Под разными предлогами Глеба тянуло на улицу, и он по целому часу выносил ведро и пропадал в булочной. В арбатских задворках пахло сырым кирпичом, кошками и выстиранными простынями, из окон долетали гаммы, и в дальнем углу двора стучал молотком татарин, забивая матрасные гвозди. Уже в ту пору была заметна разница между братьями. «Все-таки насколько Борька домашний, привязчивый, открытый», — говорила мать, и ее последующий вздох, задумчивая пауза и взгляд словно договаривали о Глебе то, о чем вслух говорить не хотелось: не привязчивый, скрытный, уличный…

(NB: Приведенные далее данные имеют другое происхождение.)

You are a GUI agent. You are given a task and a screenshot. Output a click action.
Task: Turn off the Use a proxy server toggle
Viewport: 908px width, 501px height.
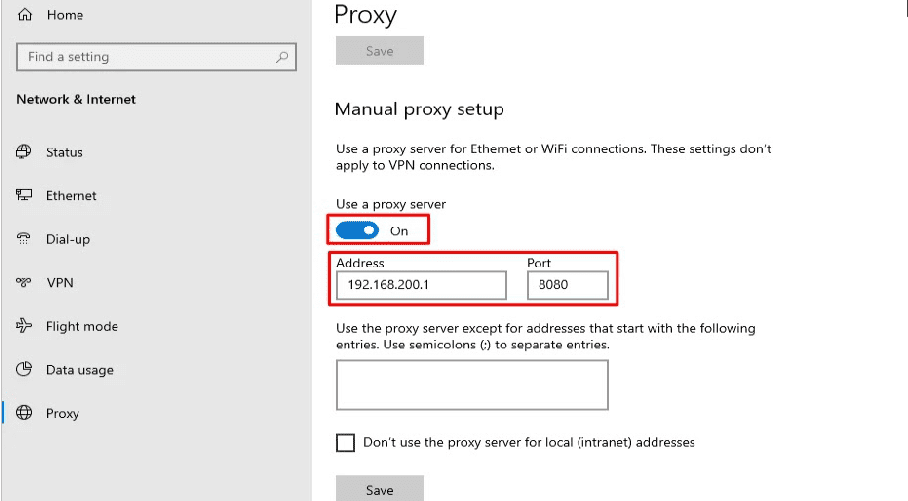tap(357, 231)
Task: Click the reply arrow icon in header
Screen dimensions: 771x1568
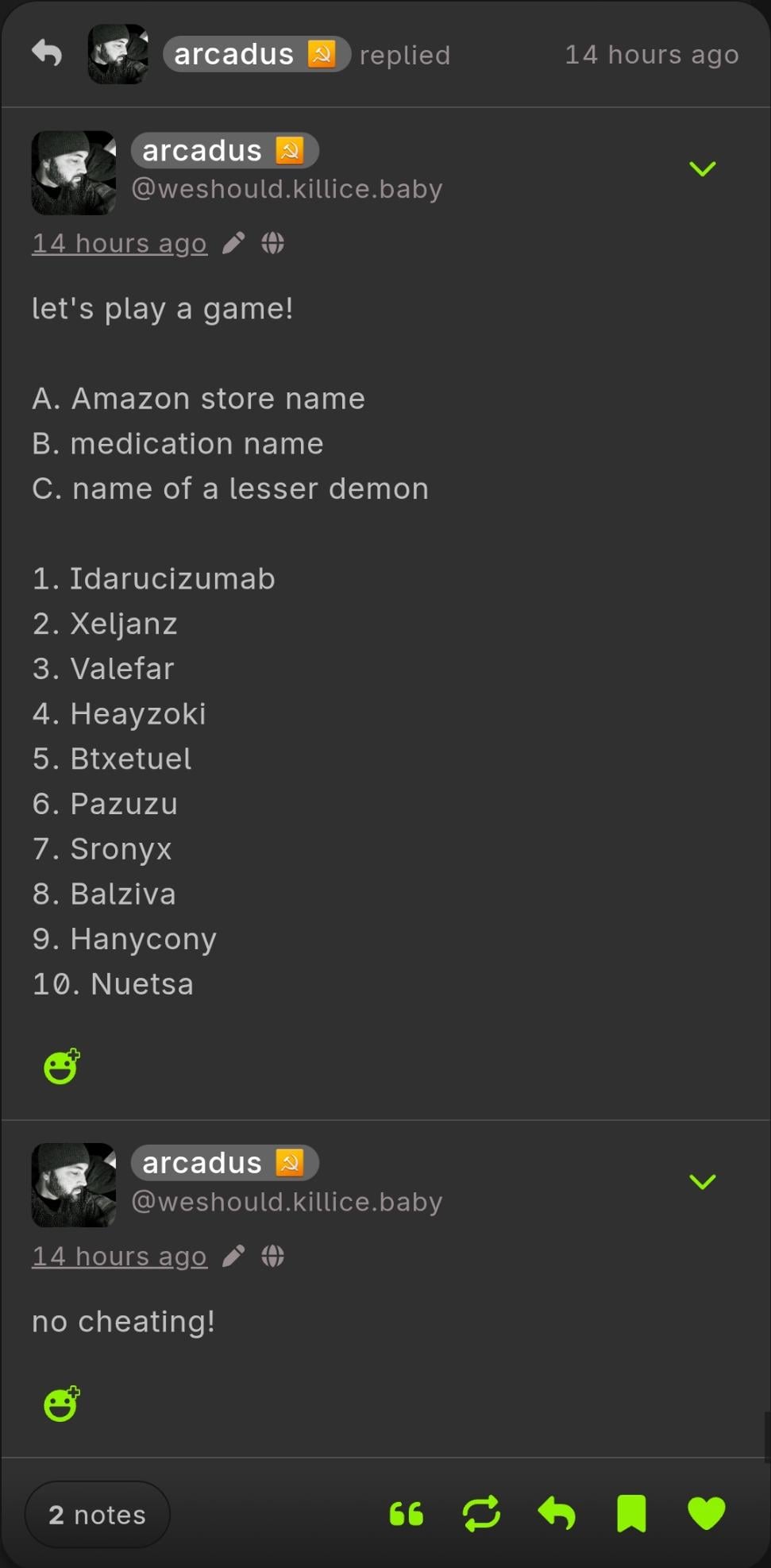Action: click(x=47, y=53)
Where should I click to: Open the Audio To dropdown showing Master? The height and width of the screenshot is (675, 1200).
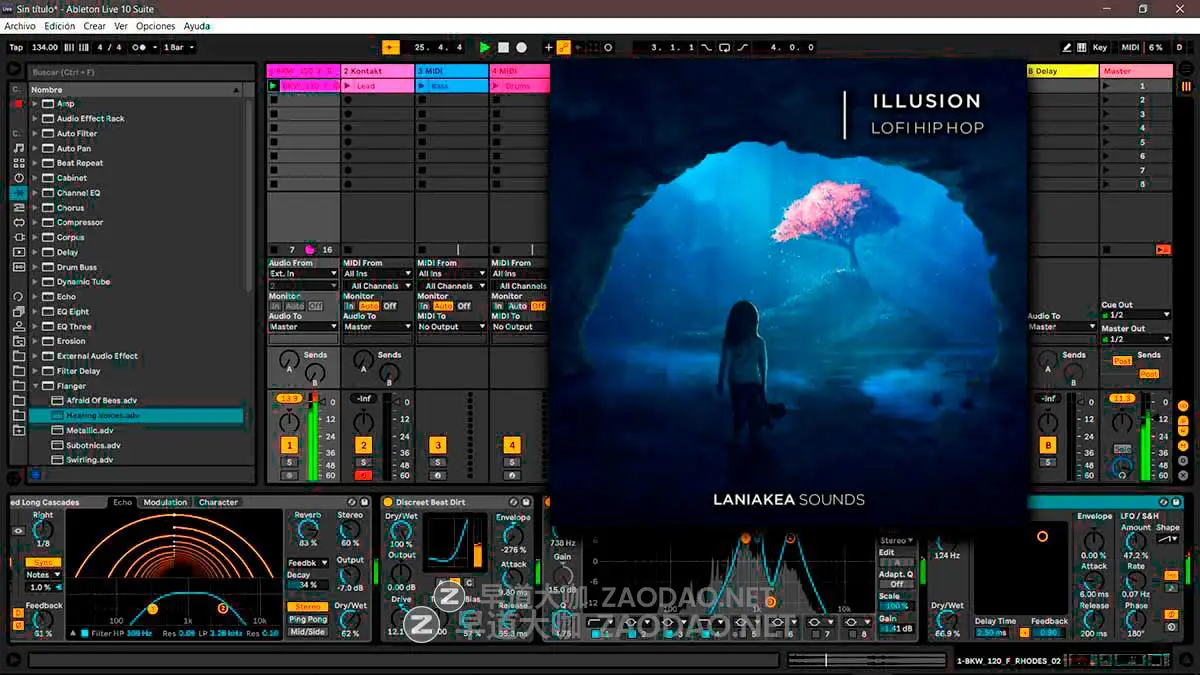(302, 326)
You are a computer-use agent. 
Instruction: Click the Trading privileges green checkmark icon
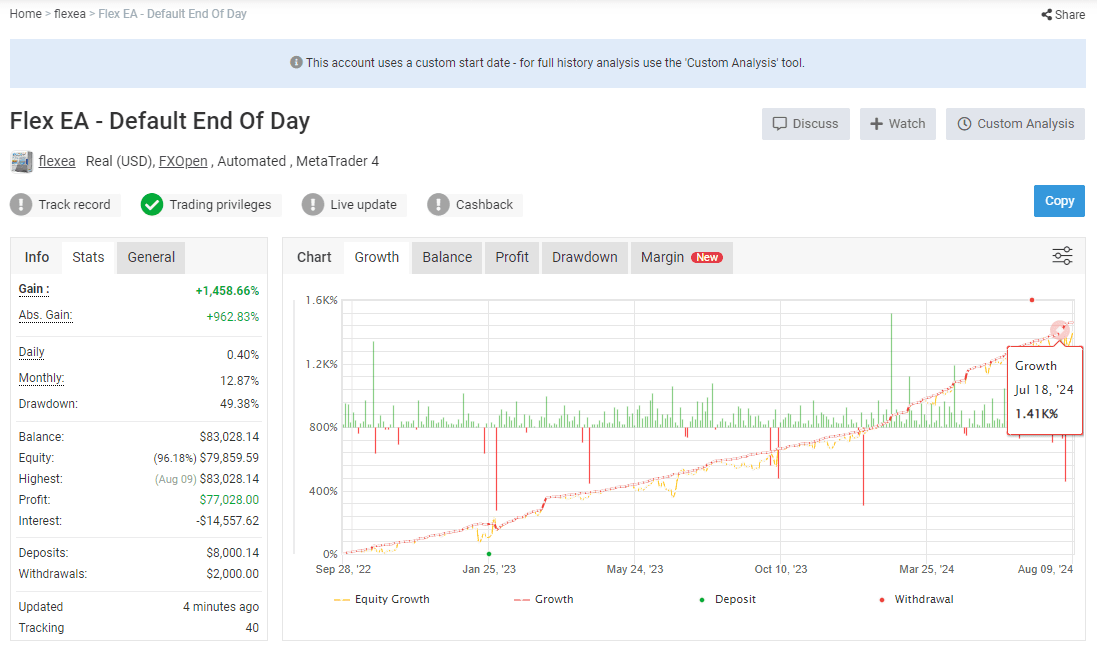point(152,205)
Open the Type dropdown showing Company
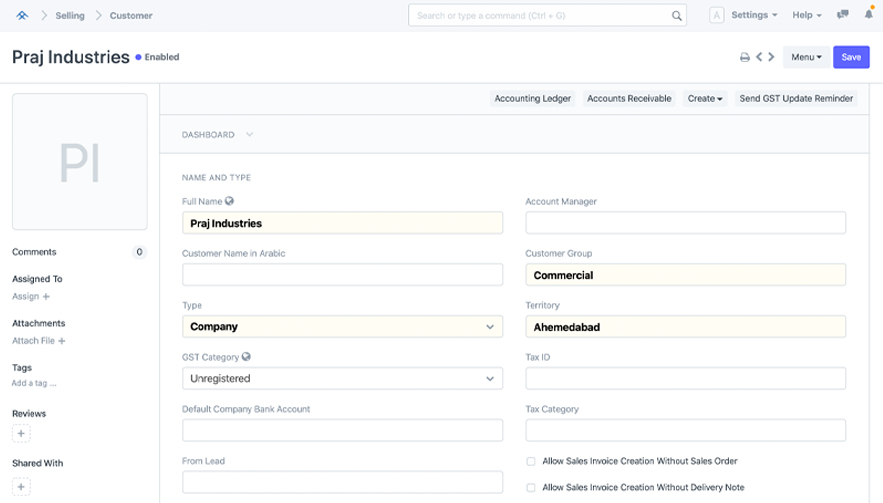 342,326
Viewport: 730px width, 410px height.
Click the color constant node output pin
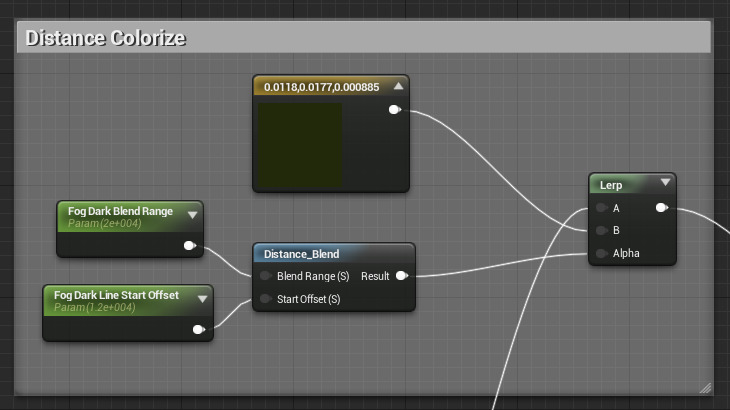tap(394, 110)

Выслушивая похвалы своему нраву, Борик верил, что это счастье быть таким, как он. Он даже сочувствовал тем мальчикам, которые не были им, Бориком, а были Сашами, Ванями, Петями. Им этого счастья не досталось, они даже не ведали, какое оно. Борик забирался на колени к отцу, прижимался щекой к большой ноге бабушки, ловил мать за платье и каждый раз убеждался, что его счастье тут, на месте, его любят, он всем дорог и необходим. Притягивая же к себе любовь домашних, он и их любил с легкостью. Любил мать, отца, тетушку, и это было для него приятно, потому что и они как бы целиком состояли из любви к нему, весь дом состоял из любви к нему: стол, белая изразцовая печка, резной буфет с гребешком, старенький рыжий диван, абажур. У них единственных в доме был балкон, нависавший над кустами белой сирени, и порою Борика до дрожи пронизывала мысль: какой же он счастливый, что родился именно здесь, у своей матери и своего отца, ведь мог же он родиться у чужих, а у его родителей сыном был бы какой-нибудь Саша или Ваня. До появления Глеба мать казалась ему самой лучшей матерью, отец самым лучшим отцом, и конечно же он жил в самом лучшем городе Москве и в самой лучшей стране на свете. Слушая черный круг репродуктора, висевшего над обеденным столом, Борик с облегчением думал, до чего же ему повезло, раз все ужасное и страшное творится где-то в чужеземных странах, далеко, не здесь.